Reproduce the entries from the very beginning through the line ending in "at that location.", keeping both ends and leaving out any pictures.

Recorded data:
┌──
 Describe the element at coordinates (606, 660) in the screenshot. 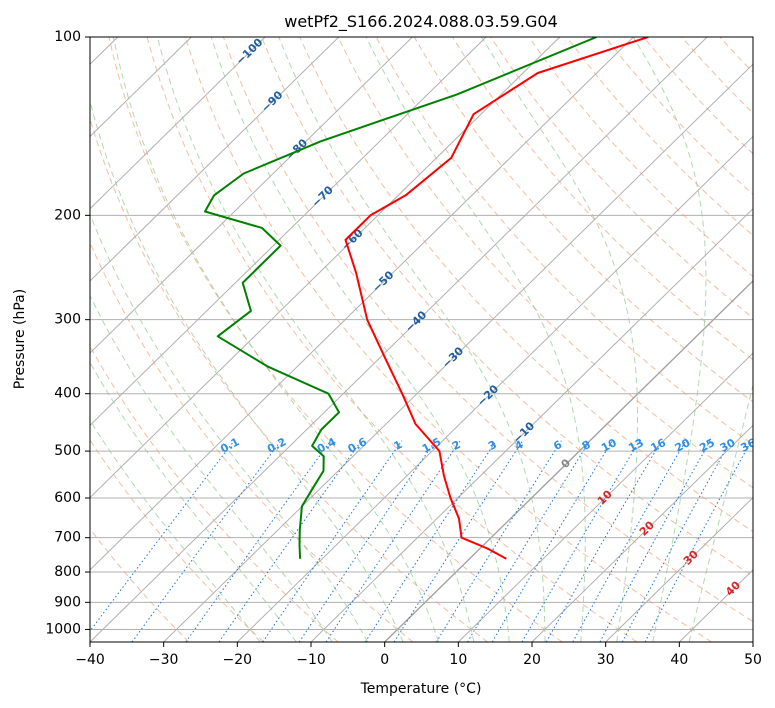

I see `x-tick-label: 30` at that location.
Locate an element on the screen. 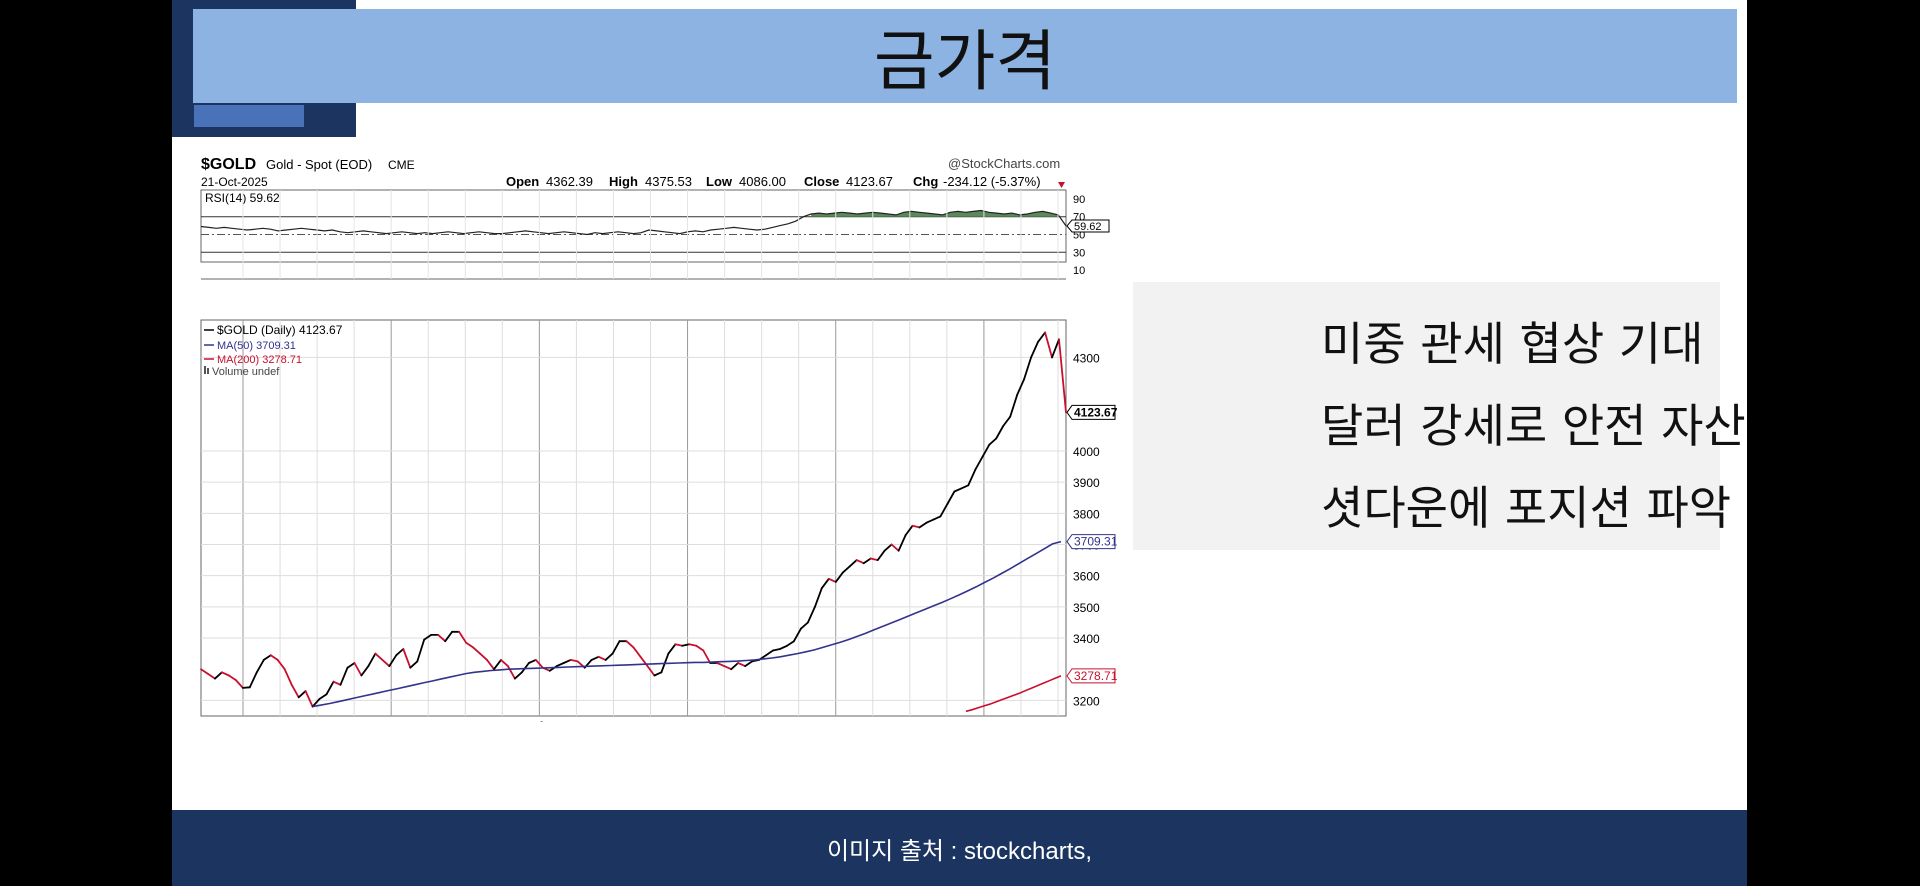 Image resolution: width=1920 pixels, height=886 pixels. price-tick-4300: 4300 is located at coordinates (1086, 358).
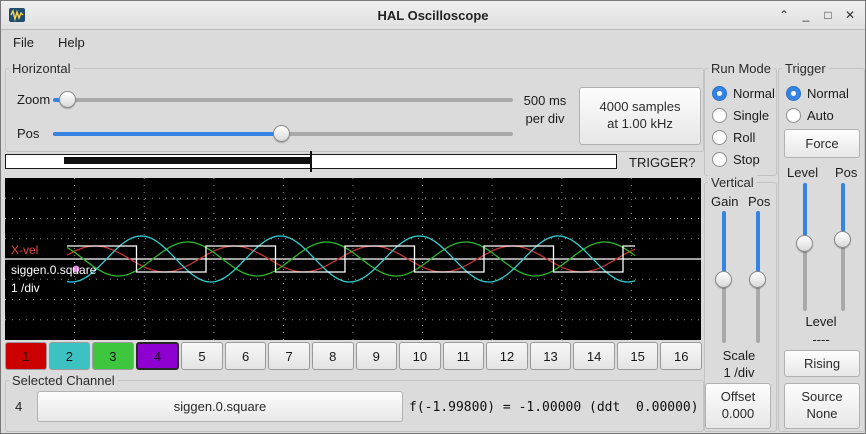 The height and width of the screenshot is (434, 866). I want to click on gain-slider, so click(724, 277).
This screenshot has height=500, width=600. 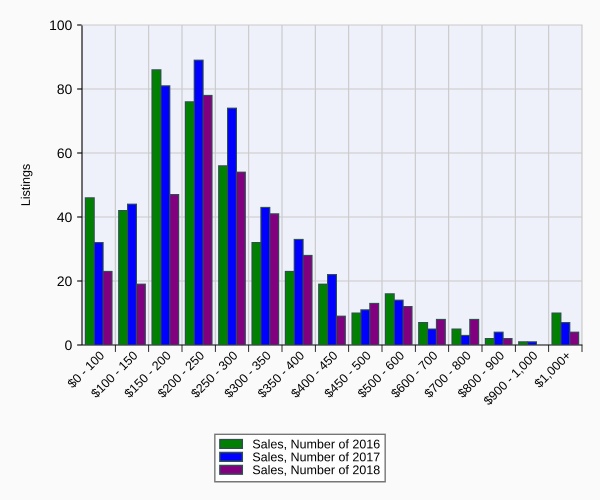 What do you see at coordinates (316, 458) in the screenshot?
I see `legend-label: Sales, Number of 2017` at bounding box center [316, 458].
└──
Written response:
 Describe the element at coordinates (606, 660) in the screenshot. 

I see `x-tick-label: 30` at that location.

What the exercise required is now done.